**Description of the task:**
Please copy all of the entries exactly, but drop every picture.

**Raw data:**
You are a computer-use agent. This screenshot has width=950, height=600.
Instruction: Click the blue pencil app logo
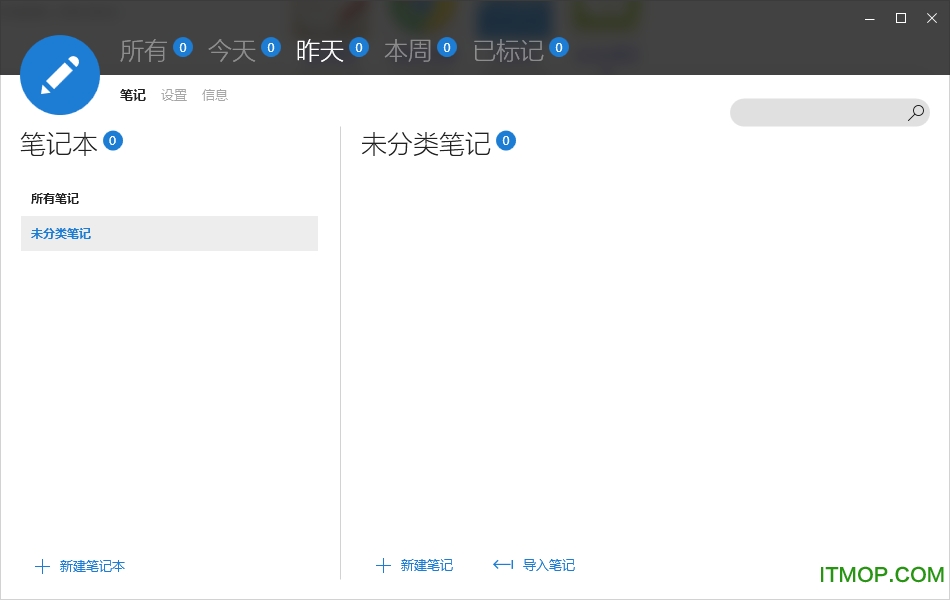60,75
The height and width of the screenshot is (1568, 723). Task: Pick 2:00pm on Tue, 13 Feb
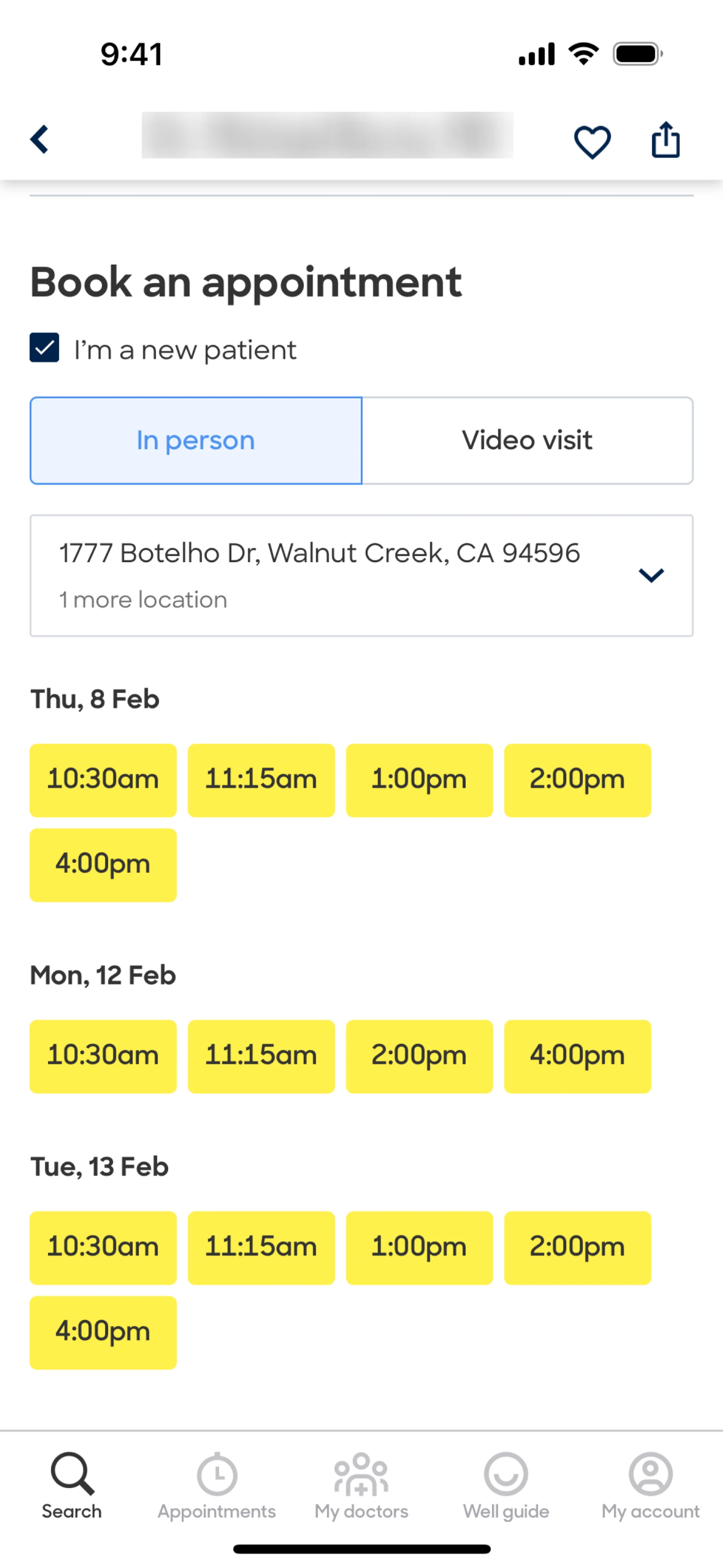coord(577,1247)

**Response to the exercise:**
You are a computer-use agent. This screenshot has width=950, height=600.
Instruction: Click the blue pencil app logo
60,75
The height and width of the screenshot is (1568, 723). Task: Pick 2:00pm on Tue, 13 Feb
coord(577,1247)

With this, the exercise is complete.